The important thing thought is to

cut back the numbers modulo 2, after which deal with the columns as vectors in $mathbb F_2^{n}$. Name these vectors $c_1,dots, c_{n+1}$. Right here $mathbb F_2$ is the sector of integers modulo 2.

Then, since there are $n+1$ columns,

these column vectors should be linearly dependent: there exists $a_1,dots, a_{n+1}in {0,1}$, not all zero, in order that $a_1c_1+cdots+a_{n+1}c_{n+1}$ is the zero vector (modulo 2).

Then we’re finished by

crossing out the columns for which $a_i=0$.

Edit: This is one other extra elementary answer that is trickier to consider (in my view), however accessible to high-school college students.
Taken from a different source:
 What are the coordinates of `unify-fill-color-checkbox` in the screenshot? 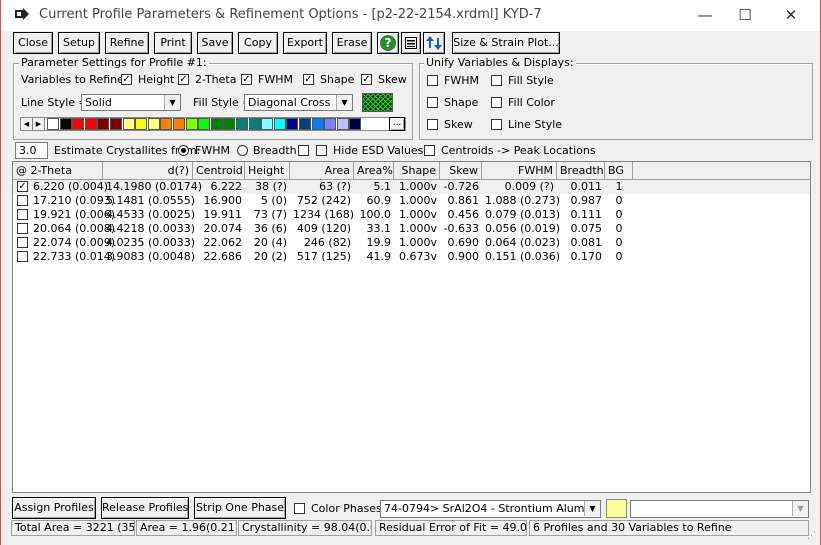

Notice that every one that issues is the parity of the numbers, we simply must hold observe of strange/even-ness of the row-sums fairly than the precise values. Now,

there are $n$ rows, so there are $2^n$ potentialities for the the parity of the row sums. Nevertheless, there are $2^{n+1}-1$ methods to delete some (however not all) columns, which is definitely greater than $2^n$.

This implies

there are a minimum of two alternative ways to delete the columns that yield the identical sample of parities for the row sums.

Now the trick is that

when you pick the columns which can be left undeleted in precisely one among these two methods, and delete the remaining columns, that will get us finished!

Why? Nicely, let’s clarify this with an instance.
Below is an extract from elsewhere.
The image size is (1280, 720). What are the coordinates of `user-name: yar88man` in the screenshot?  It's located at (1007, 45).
Suppose within the first selection of columns, the columns $1,3,5,6$ get left undeleted, and within the second case, the columns $1,4,5,7,8$ keep undeleted. The belief says including the columns $1+3+5+6$ offers the identical sample of odds and evens within the row sums, as including the columns $1+4+5+7+8$.

However meaning,

if I add all of them collectively, ending up with 2 copies of column 1, two copies of column 5, and one copy every of columns $3,4,6,7,8$, we get even sums in every row! Nevertheless, the columns that get added twice do not contribute to the parity in any respect, so including columns $3,4,6,7$ and $8$ would give even sums in every row as nicely.